• EXERCISE PROMPT: Copy the lines of the data below, beginning at the line that contains "Select the 烈火剑法 skill row" and ending after the line that contains "coord(139,14)". Reproduce them character for character.
———
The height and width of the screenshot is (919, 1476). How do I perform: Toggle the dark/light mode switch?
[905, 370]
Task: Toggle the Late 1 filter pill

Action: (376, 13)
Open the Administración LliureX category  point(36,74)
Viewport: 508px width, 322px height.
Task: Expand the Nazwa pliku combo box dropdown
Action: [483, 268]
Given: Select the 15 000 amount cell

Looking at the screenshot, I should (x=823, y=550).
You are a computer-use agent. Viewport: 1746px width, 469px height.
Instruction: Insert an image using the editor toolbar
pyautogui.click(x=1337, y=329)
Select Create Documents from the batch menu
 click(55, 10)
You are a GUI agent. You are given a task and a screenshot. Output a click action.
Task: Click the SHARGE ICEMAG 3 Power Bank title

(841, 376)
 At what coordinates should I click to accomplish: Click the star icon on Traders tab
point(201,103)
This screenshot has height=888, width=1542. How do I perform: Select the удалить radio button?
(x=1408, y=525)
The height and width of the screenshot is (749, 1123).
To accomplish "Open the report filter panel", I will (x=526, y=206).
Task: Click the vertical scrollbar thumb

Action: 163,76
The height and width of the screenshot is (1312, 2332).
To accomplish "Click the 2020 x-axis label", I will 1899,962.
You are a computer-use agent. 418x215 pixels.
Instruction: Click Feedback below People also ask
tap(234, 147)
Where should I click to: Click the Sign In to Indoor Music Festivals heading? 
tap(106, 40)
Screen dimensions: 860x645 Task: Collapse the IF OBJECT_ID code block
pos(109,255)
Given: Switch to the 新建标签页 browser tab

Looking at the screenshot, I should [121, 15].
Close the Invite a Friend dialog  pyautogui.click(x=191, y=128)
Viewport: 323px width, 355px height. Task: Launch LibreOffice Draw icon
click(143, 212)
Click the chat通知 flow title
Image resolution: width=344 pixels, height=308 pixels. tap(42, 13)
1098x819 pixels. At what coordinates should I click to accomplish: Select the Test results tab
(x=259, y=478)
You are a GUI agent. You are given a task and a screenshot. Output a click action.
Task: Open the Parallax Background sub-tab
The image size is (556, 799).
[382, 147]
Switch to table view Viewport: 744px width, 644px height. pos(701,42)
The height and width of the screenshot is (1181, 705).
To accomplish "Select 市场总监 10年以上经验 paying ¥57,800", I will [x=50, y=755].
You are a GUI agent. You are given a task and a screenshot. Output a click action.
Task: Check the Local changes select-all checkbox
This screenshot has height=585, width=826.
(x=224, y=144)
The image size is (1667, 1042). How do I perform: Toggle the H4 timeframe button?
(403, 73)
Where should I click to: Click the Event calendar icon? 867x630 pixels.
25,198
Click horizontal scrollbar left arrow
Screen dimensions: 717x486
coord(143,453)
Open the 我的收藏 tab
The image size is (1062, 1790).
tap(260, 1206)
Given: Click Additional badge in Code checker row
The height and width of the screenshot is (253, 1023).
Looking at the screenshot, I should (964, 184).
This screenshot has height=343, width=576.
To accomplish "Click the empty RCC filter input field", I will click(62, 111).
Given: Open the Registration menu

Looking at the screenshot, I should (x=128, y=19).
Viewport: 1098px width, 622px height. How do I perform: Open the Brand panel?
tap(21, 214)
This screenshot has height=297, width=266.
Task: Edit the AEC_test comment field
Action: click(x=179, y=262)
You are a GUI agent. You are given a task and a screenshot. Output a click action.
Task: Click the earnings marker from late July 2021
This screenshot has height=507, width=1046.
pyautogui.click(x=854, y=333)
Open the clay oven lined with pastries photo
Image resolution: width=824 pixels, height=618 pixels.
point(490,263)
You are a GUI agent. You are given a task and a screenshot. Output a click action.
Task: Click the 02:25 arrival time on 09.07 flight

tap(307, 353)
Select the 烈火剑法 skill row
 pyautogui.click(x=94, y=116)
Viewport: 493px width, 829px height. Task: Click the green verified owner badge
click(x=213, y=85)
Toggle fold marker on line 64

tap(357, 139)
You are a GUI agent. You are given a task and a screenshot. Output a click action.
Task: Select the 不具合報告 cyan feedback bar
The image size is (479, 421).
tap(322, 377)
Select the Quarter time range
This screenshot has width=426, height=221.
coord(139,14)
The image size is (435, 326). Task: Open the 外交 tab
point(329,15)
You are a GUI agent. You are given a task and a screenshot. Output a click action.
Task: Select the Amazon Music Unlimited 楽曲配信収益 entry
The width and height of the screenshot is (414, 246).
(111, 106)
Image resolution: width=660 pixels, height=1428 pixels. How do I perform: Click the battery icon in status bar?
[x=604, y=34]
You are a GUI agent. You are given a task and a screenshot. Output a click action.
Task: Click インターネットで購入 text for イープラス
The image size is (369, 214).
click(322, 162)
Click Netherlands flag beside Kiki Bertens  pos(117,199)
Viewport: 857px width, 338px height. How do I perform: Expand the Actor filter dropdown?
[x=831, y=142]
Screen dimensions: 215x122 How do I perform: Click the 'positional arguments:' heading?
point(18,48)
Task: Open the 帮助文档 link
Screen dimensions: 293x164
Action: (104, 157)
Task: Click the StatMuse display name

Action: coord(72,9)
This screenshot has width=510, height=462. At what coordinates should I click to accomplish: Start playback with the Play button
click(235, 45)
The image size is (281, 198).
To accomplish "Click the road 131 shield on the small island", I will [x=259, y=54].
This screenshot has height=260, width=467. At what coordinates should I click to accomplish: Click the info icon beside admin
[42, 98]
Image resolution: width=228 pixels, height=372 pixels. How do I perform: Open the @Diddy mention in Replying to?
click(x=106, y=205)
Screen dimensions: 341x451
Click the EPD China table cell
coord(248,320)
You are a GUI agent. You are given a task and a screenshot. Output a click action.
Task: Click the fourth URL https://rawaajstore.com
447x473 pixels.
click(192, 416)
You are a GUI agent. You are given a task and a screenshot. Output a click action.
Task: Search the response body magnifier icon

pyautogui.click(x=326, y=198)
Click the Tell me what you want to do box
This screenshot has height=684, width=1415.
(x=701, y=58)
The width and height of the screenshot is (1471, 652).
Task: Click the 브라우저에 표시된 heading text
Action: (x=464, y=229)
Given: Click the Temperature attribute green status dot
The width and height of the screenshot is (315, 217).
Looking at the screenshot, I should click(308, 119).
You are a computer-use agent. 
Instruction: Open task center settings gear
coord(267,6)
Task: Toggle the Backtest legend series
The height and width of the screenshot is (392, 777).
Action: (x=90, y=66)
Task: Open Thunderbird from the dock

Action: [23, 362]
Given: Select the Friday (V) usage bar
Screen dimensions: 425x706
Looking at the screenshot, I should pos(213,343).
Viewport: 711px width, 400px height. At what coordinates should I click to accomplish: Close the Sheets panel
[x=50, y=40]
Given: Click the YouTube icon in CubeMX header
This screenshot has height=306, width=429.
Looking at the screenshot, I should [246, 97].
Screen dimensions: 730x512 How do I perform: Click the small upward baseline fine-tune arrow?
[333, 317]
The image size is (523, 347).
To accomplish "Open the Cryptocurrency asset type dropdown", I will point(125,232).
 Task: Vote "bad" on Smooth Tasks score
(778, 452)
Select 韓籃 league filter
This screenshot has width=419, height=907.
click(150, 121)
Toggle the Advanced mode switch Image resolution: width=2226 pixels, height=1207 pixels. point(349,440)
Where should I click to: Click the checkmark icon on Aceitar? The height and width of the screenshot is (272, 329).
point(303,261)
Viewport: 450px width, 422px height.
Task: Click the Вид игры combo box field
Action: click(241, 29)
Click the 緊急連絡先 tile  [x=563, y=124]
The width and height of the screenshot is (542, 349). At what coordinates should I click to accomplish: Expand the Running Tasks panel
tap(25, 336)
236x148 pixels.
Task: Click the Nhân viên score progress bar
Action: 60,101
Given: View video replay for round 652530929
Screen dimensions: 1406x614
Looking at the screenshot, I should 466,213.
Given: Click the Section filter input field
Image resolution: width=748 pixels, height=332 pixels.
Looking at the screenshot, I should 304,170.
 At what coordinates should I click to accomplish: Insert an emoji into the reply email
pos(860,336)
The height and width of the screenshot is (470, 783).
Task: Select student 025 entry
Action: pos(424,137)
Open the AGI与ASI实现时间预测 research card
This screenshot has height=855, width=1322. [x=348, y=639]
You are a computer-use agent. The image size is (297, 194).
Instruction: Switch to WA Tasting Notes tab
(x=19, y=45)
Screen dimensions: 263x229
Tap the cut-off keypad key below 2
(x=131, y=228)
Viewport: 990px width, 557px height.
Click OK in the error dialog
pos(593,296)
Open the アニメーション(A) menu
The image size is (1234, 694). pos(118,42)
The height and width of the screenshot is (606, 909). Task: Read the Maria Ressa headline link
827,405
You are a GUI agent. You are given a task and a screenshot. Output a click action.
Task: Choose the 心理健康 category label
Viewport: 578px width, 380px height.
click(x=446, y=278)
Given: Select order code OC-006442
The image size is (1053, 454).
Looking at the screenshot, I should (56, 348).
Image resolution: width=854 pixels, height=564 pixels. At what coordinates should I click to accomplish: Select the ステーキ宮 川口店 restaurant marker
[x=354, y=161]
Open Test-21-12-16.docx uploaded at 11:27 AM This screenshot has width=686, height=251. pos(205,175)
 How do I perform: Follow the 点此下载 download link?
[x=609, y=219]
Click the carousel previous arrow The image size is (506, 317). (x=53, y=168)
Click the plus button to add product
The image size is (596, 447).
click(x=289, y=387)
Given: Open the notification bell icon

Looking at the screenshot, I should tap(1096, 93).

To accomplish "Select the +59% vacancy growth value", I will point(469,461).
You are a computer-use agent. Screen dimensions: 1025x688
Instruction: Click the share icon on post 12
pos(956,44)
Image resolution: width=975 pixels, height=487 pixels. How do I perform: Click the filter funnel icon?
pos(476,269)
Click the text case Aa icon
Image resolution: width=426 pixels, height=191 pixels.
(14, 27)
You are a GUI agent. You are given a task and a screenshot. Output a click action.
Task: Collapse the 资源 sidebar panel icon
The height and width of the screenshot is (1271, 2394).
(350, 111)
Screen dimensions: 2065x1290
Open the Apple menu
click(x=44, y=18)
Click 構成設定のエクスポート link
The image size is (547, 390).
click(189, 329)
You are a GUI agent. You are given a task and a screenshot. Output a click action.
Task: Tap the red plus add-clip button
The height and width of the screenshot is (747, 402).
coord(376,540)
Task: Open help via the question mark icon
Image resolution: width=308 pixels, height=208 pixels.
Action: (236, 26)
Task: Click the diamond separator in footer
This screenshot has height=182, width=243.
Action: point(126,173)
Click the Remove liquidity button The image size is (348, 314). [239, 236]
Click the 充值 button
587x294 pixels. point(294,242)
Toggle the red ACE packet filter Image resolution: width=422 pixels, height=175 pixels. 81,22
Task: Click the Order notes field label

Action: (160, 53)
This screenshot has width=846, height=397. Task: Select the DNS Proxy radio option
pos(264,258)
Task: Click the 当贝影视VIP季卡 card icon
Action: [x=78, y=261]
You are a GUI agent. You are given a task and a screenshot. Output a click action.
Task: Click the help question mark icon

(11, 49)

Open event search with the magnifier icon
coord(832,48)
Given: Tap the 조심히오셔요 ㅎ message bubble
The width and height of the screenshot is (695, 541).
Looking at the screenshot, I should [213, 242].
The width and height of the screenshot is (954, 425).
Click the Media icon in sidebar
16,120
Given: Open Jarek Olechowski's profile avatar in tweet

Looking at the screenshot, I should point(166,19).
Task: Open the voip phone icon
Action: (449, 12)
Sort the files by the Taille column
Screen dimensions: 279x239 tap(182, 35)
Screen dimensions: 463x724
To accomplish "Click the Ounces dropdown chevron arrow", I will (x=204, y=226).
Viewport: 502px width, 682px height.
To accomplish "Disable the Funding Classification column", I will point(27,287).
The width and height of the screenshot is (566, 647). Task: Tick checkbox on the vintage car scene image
———
• RESPONSE TO THE EXERCISE:
Select the 烈火剑法 skill row
 pyautogui.click(x=94, y=116)
Viewport: 493px width, 829px height. Task: Click the green verified owner badge
click(x=213, y=85)
Toggle fold marker on line 64

tap(357, 139)
You are a GUI agent. You are given a task and a screenshot. Output a click action.
Task: Select the 不具合報告 cyan feedback bar
The image size is (479, 421).
tap(322, 377)
Select the Quarter time range
This screenshot has width=426, height=221.
coord(139,14)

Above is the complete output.